Andrew J. Cusick (December 1857 – August 6, 1929) was an American professional baseball catcher who played in the major leagues from 1884 to 1887. He played for the Wilmington Quicksteps and Philadelphia Quakers. Cusick was 5 feet, 9 inches tall and weighed 190 pounds.

==Playing career==
Cusick was born in Limerick, Ireland, in 1857. He started his professional baseball career in 1883 with the Interstate League's Wilmington Quicksteps. The following season, he played for the Quicksteps of the Eastern League and Union Association and made his major league debut in August. Later that month, Cusick jumped to the National League's Philadelphia Quakers. He had a batting average of .143 in 20 MLB games that season.

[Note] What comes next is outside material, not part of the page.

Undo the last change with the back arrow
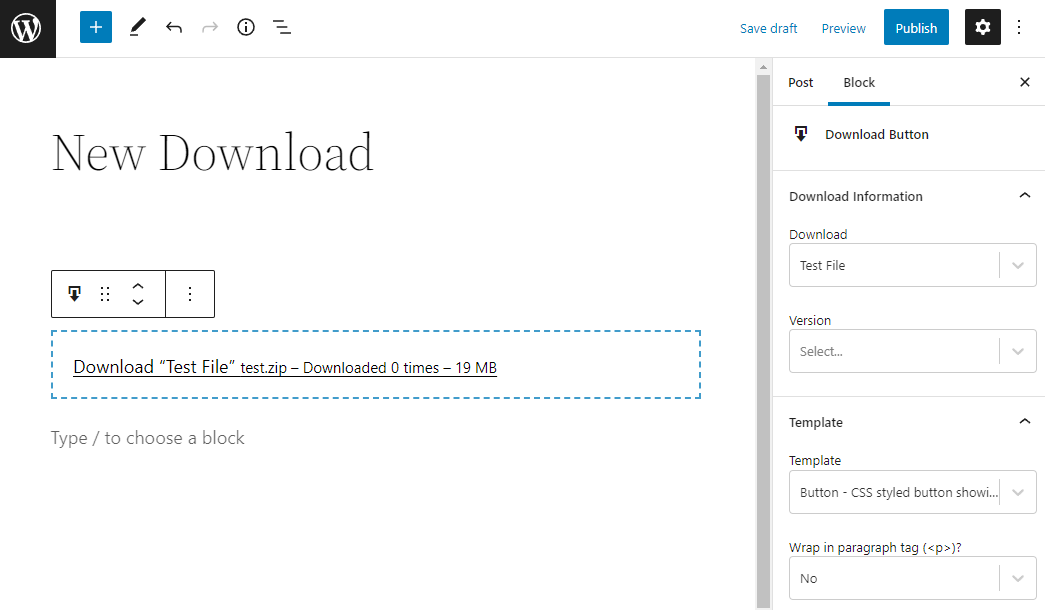Viewport: 1045px width, 610px height. (173, 27)
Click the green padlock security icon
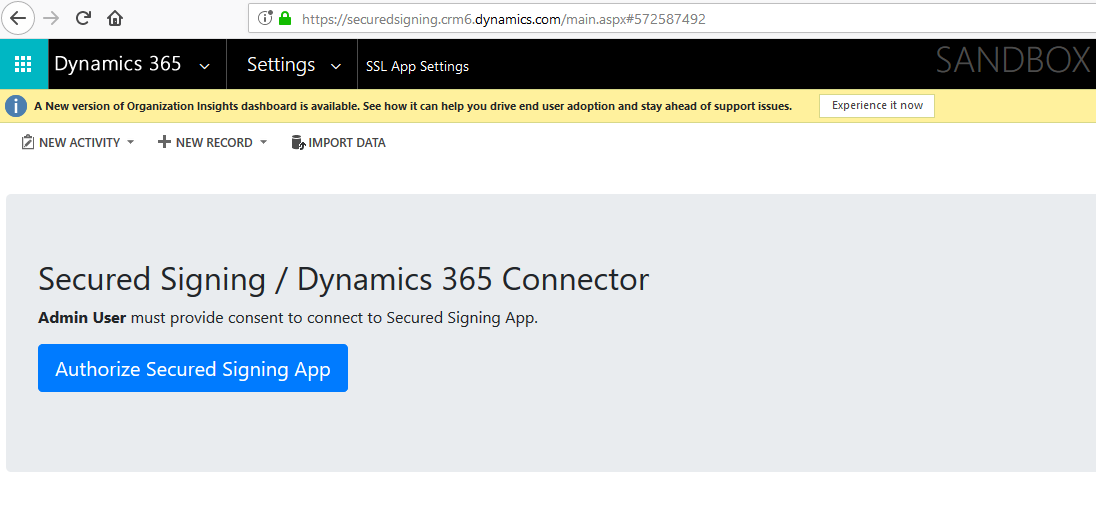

Cusick was a back-up catcher for the Quakers for the next few years. In 1885, he played in 39 games and led the NL's catchers in errors, with 57, while batting .177. His final MLB appearance was in June 1887. He then signed with the Western Association's Milwaukee Brewers for 1888, as a first baseman. The Sporting Life reported that "[Cusick] comes to Milwaukee highly recommended by Fogarty, Wood and Mulvey, of the Philadelphias, who say he is a good batsman, a No. 1 baseman, and, if necessary, can go behind the bat and hold up that position with the best of them." After batting .260 in 48 games, Cusick was released in July, and his playing career ended. In 95 career major league games, he batted .193 with no home runs and 15 runs batted in.

==Later life==
In May 1889, Cusick got a job as an umpire in the Western Association. According to the Sporting Life that month, "[Cusick] umpired the Omaha series, and gave fair satisfaction. His decisions were not in favor of one club more than another but his base decisions were decidedly off color." After he umpired a game in June, the Milwaukee Journal reported that he "gave some very doubtful decisions on both sides and was especially incorrect on calling balls and strikes and of course brought down the anathemas of the vigorous-lunged 'bleachers' upon himself in consequence."

Cusick continued to umpire games during the 1890 season. By January 1891, he had become a deputy constable in St. Louis. He died in Chicago, in 1929 and was buried in Mt. Olivet Cemetery.